Source: Drug War Chronicle (US)
Private US Firm Teaches Torture to Mexican
Police
Videos showing Mexican police learning
torture methods appeared on the Internet in July as the country,
soon to receive hundreds of millions of dollars in U.S. anti-drug
aid, is seeking to improve its human rights record. The videos
show officers in the city of Leon, about 150 miles northwest
of Mexico City, forcing one of their colleagues to crawl through
vomit and injecting carbonated water into the nose of another.
An instructor, whose face can be seen in
one video, barks out commands in English. Leon Police Chief Carlos
Tornero told the Associated Press that the instructor is from
a private U.S. security firm, but he declined to say which one.
Mexican and international human rights
organizations expressed concern over the videos.
"This is troubling," said Sergio
Aguayo, founder of the nonprofit Mexican Academy for Human Rights.
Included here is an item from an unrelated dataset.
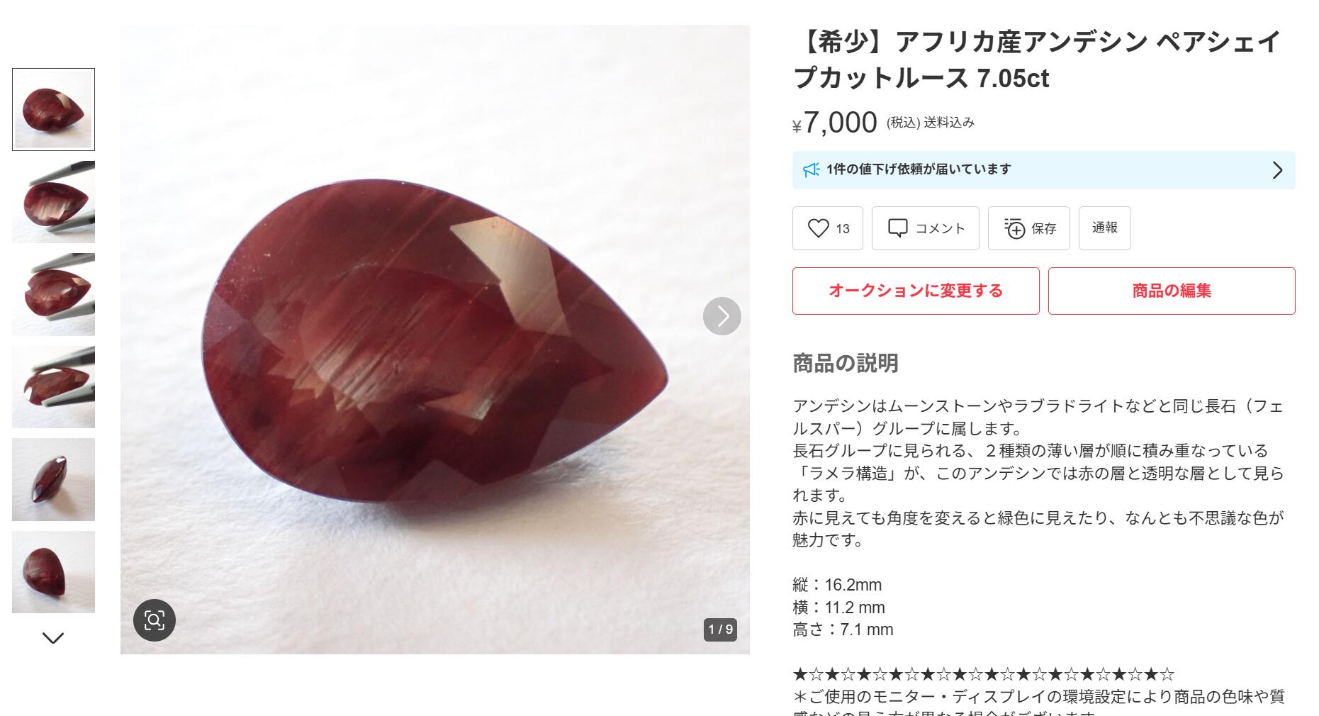Go to next photo arrow
The width and height of the screenshot is (1319, 716).
(722, 316)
"In the past, torture was usually hidden. Now they don't
even bother."
NYPD Retaliates Against Club Owner
Last year, New York police officers arrested
four men in a city nightclub on charges of selling $100 worth
of cocaine. After six months and the men's life savings, their
names were cleared, because club surveillance video showed that
the undercover cops had no contact with the accused men in the
two hours they were in the club.
Now, club owner Eduardo Espinoza says the
police are retaliating against him because he made the tapes
available to defense counsel. Espinoza had received just two
summonses in the two-and-a-half years he owned the club prior
to turning over the videotapes. He has received more than a dozen
since.
"I've been harassed so much, I'm selling
my business," said Espinoza, owner of Delicias de Mi Tierra
on 91st Place in Elmhurst. "Every two to three weeks, there's
cops in here, searching the bar. If there's no violation, they'll
make it up. I lost all my clients -- everybody's scared to come
in my place right now."
Source: Reason Magazine
Brazil Appeals Court Rules Drug Possession
Not a Crime
In March, a Brazilian appeals court in
São Paulo declared that possession of drugs for personal
use is not a criminal offense. Several lower courts had previously
ruled in the same way, but the ruling from the São Paulo
Justice Court's 6th Criminal Chamber marked the first time an
appeals court there had found Brazil's drug law unconstitutional
as it pertains to simple drug possession.
The ruling came in the case of Ronaldo
Lopes, who was arrested with 7.7 grams of cocaine in three separate
bags on the night before Carnival began in 2007. Lopes acknowledged
that the drugs were his and said they were for his personal use,
and was sentenced to 2 1/2 years in prison as a drug trafficker.
But the appeals court judges threw out the trafficking charge
since it was based on an anonymous complaint. It then threw out
the possession charge, saying it was unconstitutional.
In his opinion in the case, Judge José
Henrique Rodrigues Torres said the law criminalizing drug possession
for personal use was invalid because it violated the constitutional
principles of harm (there is no harm to third parties), privacy
(it is a personal choice), and equality (possessing alcohol is
not a crime). "One cannot admit any state intervention,
mainly repressive and of penal character, in the realm of personal
choice, especially when it comes to legislating morality,"
he said.
Source: Drug War Chronicle (US)
Officer Acquitted in Mother and Child
Shooting
LIMA, Ohio -- Tarika Wilson, 26, was killed
in January by Sgt. Joseph Chavalia, and her 13-month-old baby,
Sincere Wilson was shot in the shoulder and hand, with an injured
finger amputated afterward. An 11-man Lima SWAT team raided Tarika
Wilson's house in search of her boyfriend, Anthony Terry, who
was wanted on drug charges.
Sergeant Chavalia was acquitted in August
of misdemeanor negligent homicide and negligent assault. The
sergeant is white; Wilson was black.
Calling the all-white jury's verdict "an
injustice," Rev. Jesse Jackson said the Rainbow PUSH Coalition,
an activist group he founded, plans to take action in the situation,
but only under the leadership of Lima's Interdenominational Ministerial
Alliance, a coalition of the city's black religious community.